Prior to joining the FT and CNN, Foroohar spent 6 years at TIME, as an assistant managing editor and economic columnist. She previously spent 13 years at Newsweek, as an economic and foreign affairs editor and a foreign correspondent covering Europe and the Middle East. During that time, she was awarded the German Marshall Fund’s Peter Weitz Prize for transatlantic reporting. She has also received awards and fellowships from institutions such as the Society for Advancing Business Editing and Writing (SABEW), the Newswoman’s Club of New York, the Johns Hopkins School of International Affairs and the East West Center. She is a member of the Council on Foreign Relations, and sits on the advisory board of the Open Markets Institute.

Foroohar graduated in 1992 from Barnard College, Columbia University. She lives in Brooklyn with her husband, the author John Sedgwick, and her two children.

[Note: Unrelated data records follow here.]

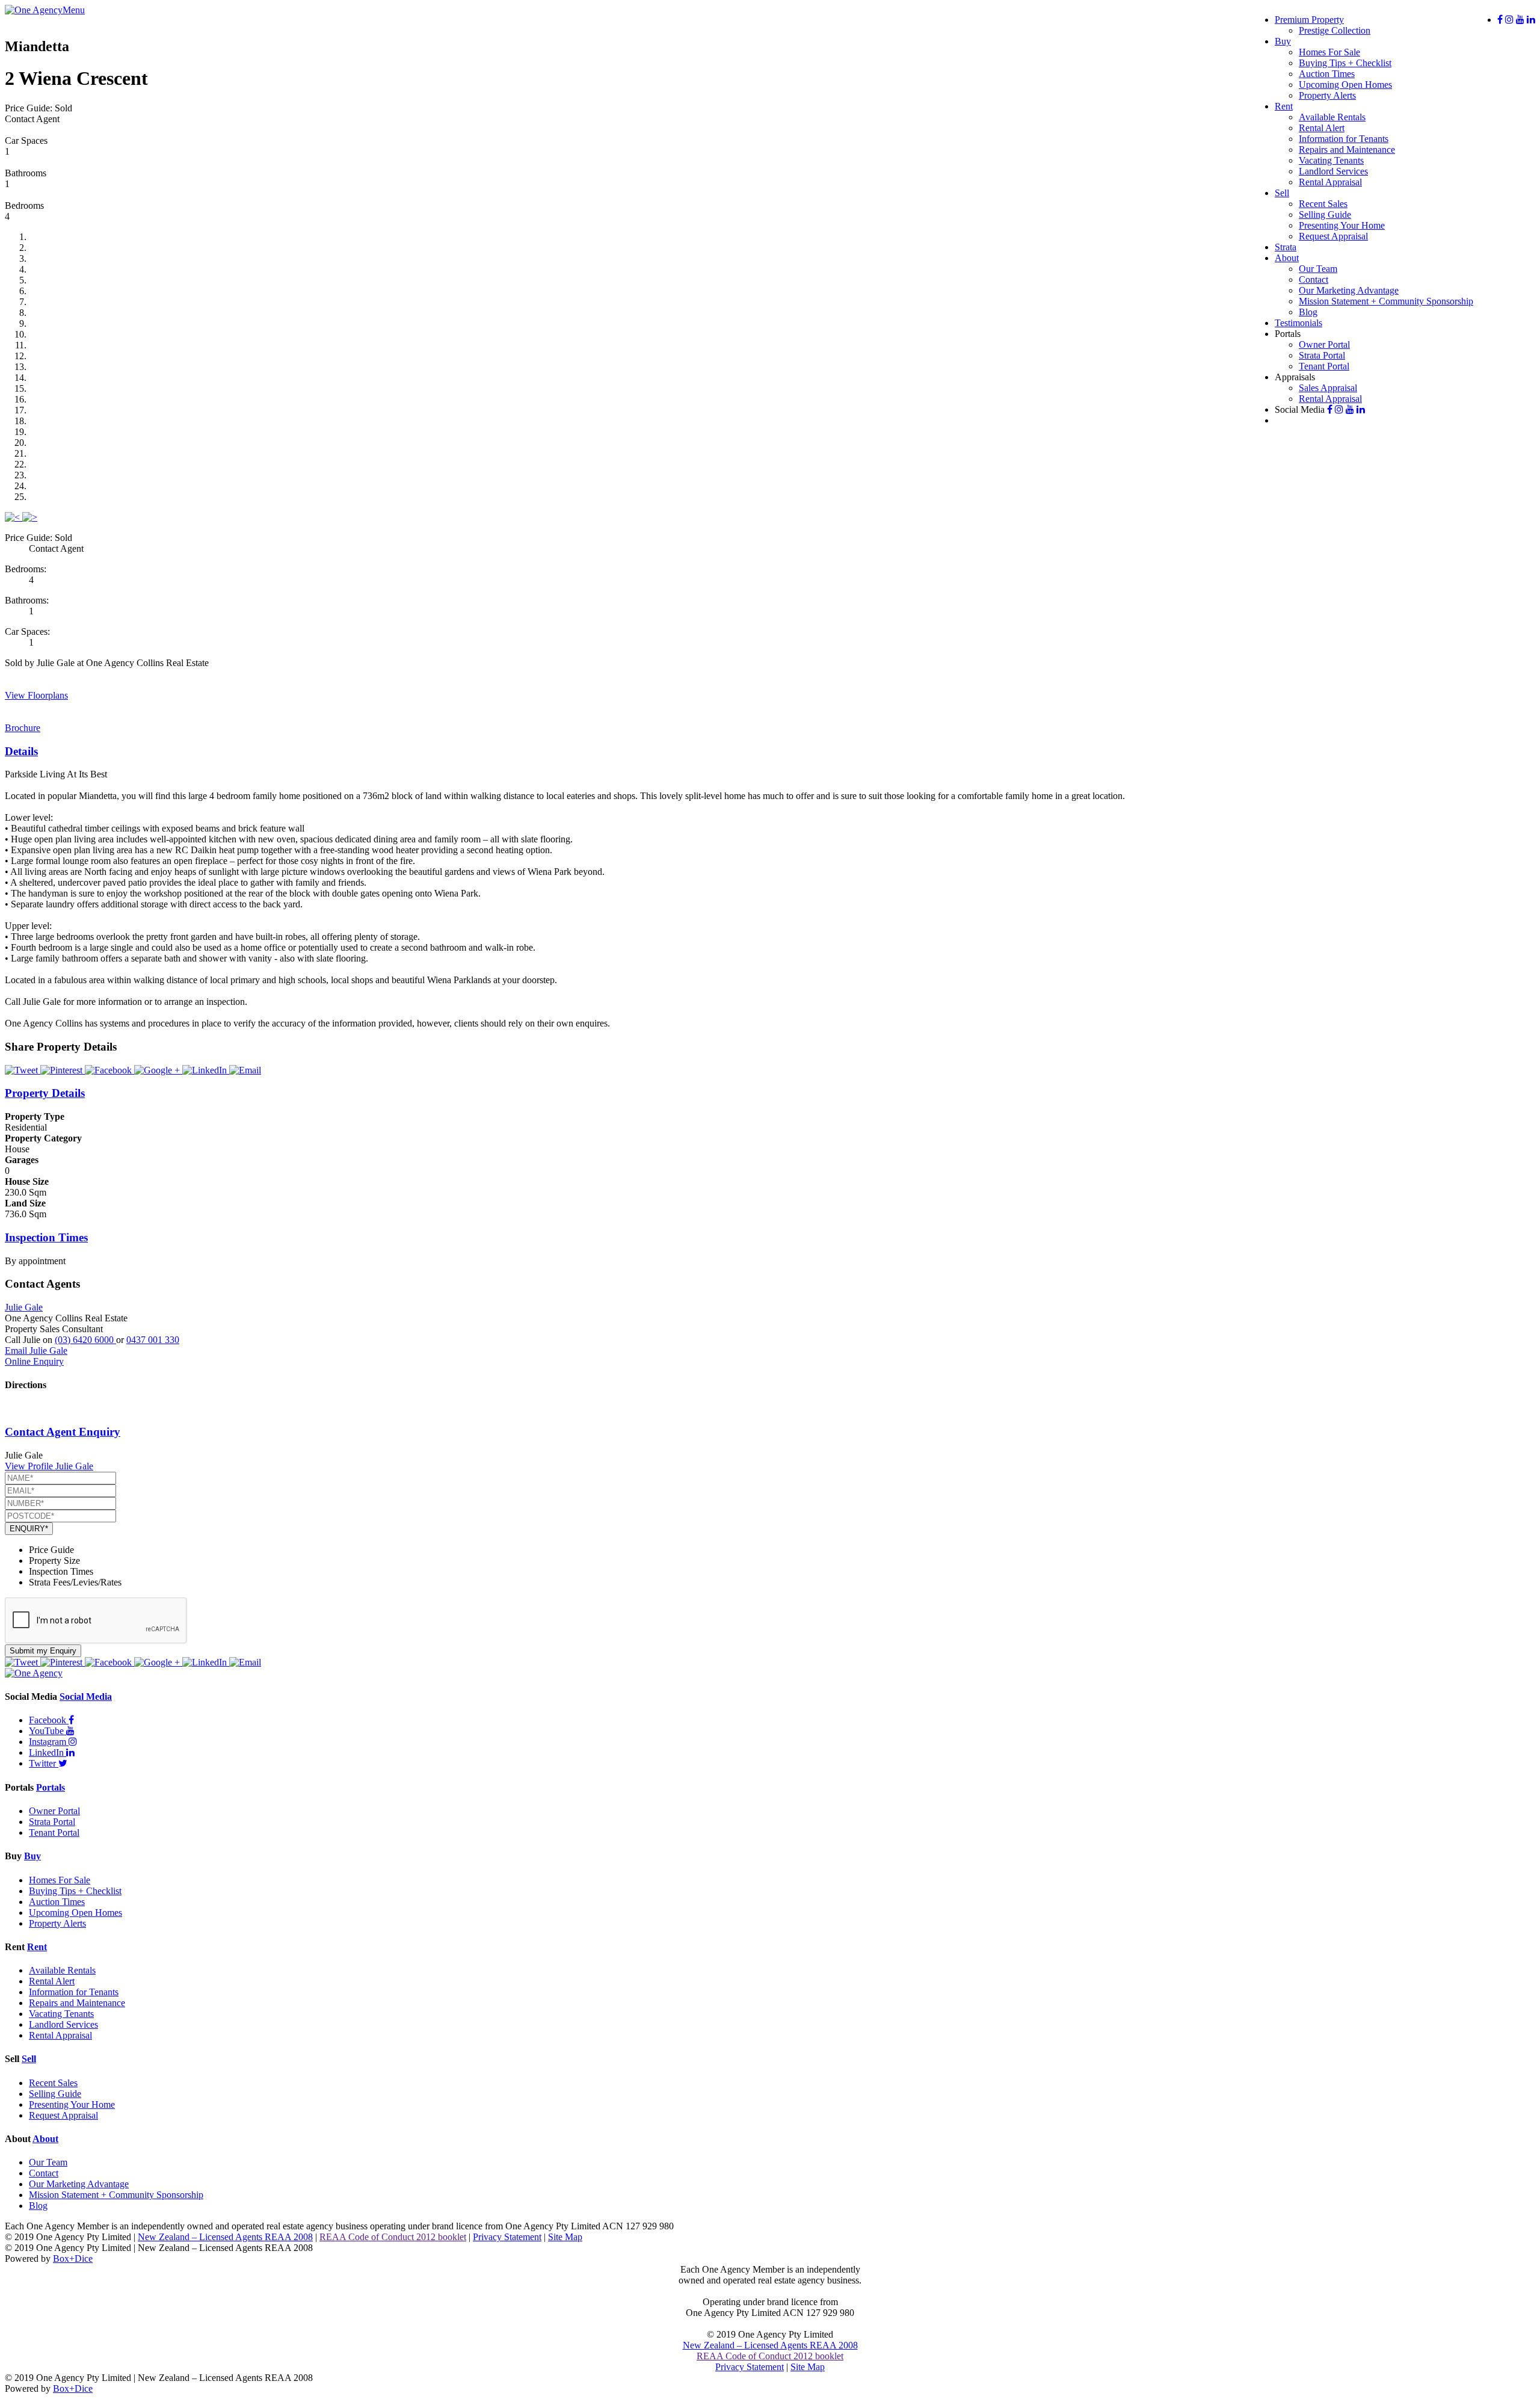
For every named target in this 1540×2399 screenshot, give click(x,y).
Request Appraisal (1333, 236)
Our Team (1318, 269)
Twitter (43, 1763)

DAVID WHINERAY is a Senior Fellow at the University of California, Berkeley; at the Carnegie Endowment for International Peace in Washington DC; and at the United Nations Center for Policy Research in New York. David previously served in the UK Foreign Office, including as Deputy Under Secretary of State for Political Affairs, Deputy Assistant Secretary of State for Europe and Deputy Assistant Secretary of State for Asia. He has also served in 10 Downing Street, at the European Union Delegation to the United States in Washington DC, the UK Mission to the United Nations in New York, the European Parliament in Brussels, and in the UK Department of the Interior in London.